A motion from council leader Councillor Ellen Forson at last Thursday's, June 27, full Clacks Council meeting came to support a fresh funding application for a rail study.

The bid was put forward by members of Go Forth Kincardine last month, with the support of Alloa and Clackmannan community councils.

They are seeking money form the Scottish Government's Local Rail Development Fund to support feasibility studies and appraisals.

The motion for support was backed unanimously with various councillors speaking of the potential benefits.

Cllr Forson's paper also paid tribute to the Alloa to Stirling line, which "far exceeded" expectations with more passengers than originally envisaged in the business case.

Around four million journeys were taken between the two stops in more than 10 years since re-opening.

However, she did explain during the meeting that it took 15 years to push that line forward and that electrification would make it more expensive this time around.

The line between Alloa and Dunfermline is much longer than the Alloa-Stirling stretch, meaning a much greater financial outlay would be required.

The motion also noted "the recent statement from the Scottish Government that, in light of the proposals from Talgo to develop the site of the former Longannet Power Station, Transport Scotland is considering how to maximise rail connectivity to the site".

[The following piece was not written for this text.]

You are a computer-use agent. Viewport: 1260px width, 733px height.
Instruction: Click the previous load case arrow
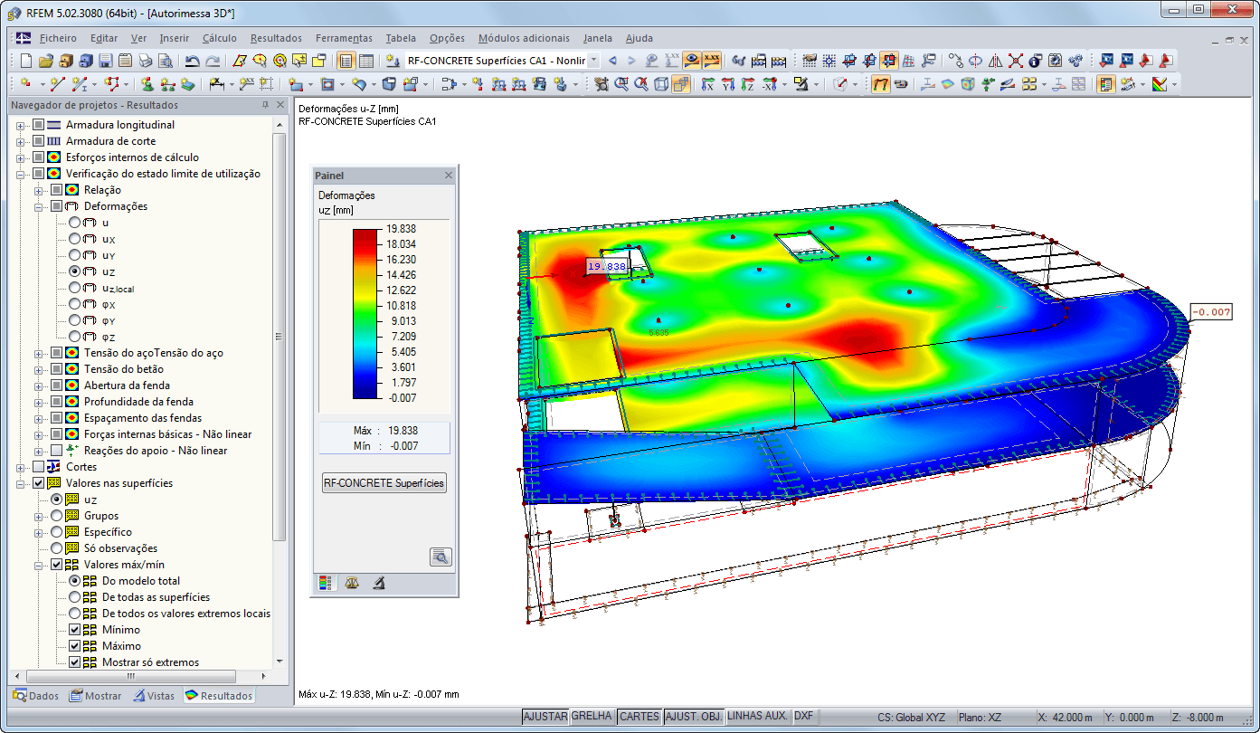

Talgo, a Spanish train manufacturer, has expressed a serious interest in building a factory, but the council leader was mindful the scale of the development could hinge on a contract bid for the HS2 high speed railway in the UK.

Ultimately, the motion was to formally support the bid for rail study funding and all elected representatives gave their backing.

Labour's Kathleen Martin had been involved with the drive to re-open the lines in her Clackmannan community and was "very pleased" to see the motion coming forward.

Colleague Kenny Earle said that passenger trains getting back on track toward the east could "really open up the area".

Conservative leader Bill Mason, who also attended some recent public meetings that garnered interest, also gave his party's support.